Exercise requirements »
**a)** In the passage on beliefs about disease, what words do we use where many cultures use spirit and demon?
**b)** Please pick up the passage on beliefs about disease after its final sentence and continue it.

Selected passage »
In other words, a king in his city.

In much the same way, our comparisons of social institutions between traditionally civilised and traditionally uncivilised societies tend to be skewed by our preconceptions.  Many cultures, for instance, believe that disease is caused by spirits or demons, and it's easy to smile at the naivety.  Consider, though: they believe the cause of disease is invisible entities invading the body.  So do we.  They use the words spirt and demon, we use the words virus and bacteria, but they're all just labels put on things most of us have never actually seen.

Of course, I'm not implying these cultures have a sophisticated microbiology of their spirits and demons, and I'd certainly rather be in the hands of a modern hospital than of a shaman.  Then again, I wouldn't be that thrilled about being treated by a western doctor from the 1950s, either.  The point is that the assumptions we make about the relative value of beliefs are rarely disinterested.

Provided records »
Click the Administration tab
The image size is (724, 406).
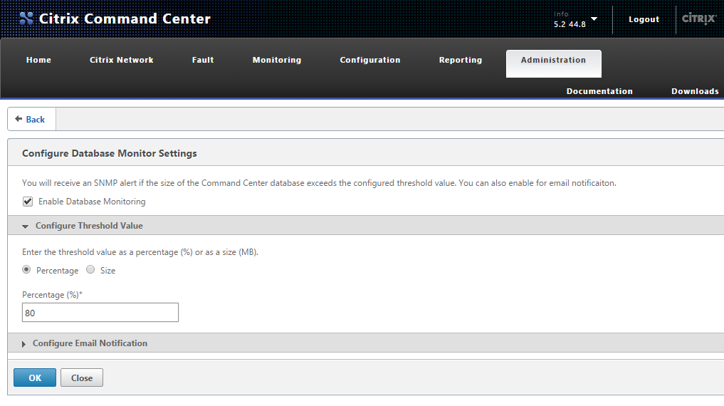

...

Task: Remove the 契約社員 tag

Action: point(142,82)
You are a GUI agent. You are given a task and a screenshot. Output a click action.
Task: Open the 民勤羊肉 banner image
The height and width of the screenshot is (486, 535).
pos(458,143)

* * *

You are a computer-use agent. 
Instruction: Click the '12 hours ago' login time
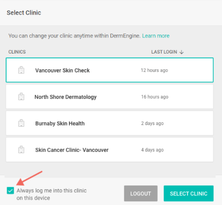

Written responses »
**a)** Virus and bacteria.

**b)**
Or take military forces.  The Zulus who faced the British army in South Africa are often characterised as just a horde of warriors — of course, what else could African natives be?  In fact, the Zulus had one of the best organised and disciplined armies in history, which developed out of a highly sophisticated civilisation.  It just didn't look like a European civilisation or a European army.

Human civilisation is far more common than is often assumed.  It's found all over Asia and Africa, and not just in the admitted-by-necessity areas.  The Cambodian city of Angkor***, which flourished during the European middle ages, is now believed to have been as extensive as modern New York City, while pottery dating evidence suggests that civilisation may have arisen in West Africa even earlier than in its traditional cradle, the Middle East.

The Americas were full of civilisation.  Everyone knows about the Aztecs, Maya and Incas, who are allowed the status of bizarre, barbaric civilisation, but they were the tip of the iceberg.  There was a swathe of civilised cultures from Bolivia up to the Mississippi, rising and falling, interacting and replacing one another.  The Mississippi culture, whose capital was in roughly the same location as St Louis, was one that took sophisticated archaeological techniques to find because it built in wood and earth rather than stone, but it had every hallmark of civilisation.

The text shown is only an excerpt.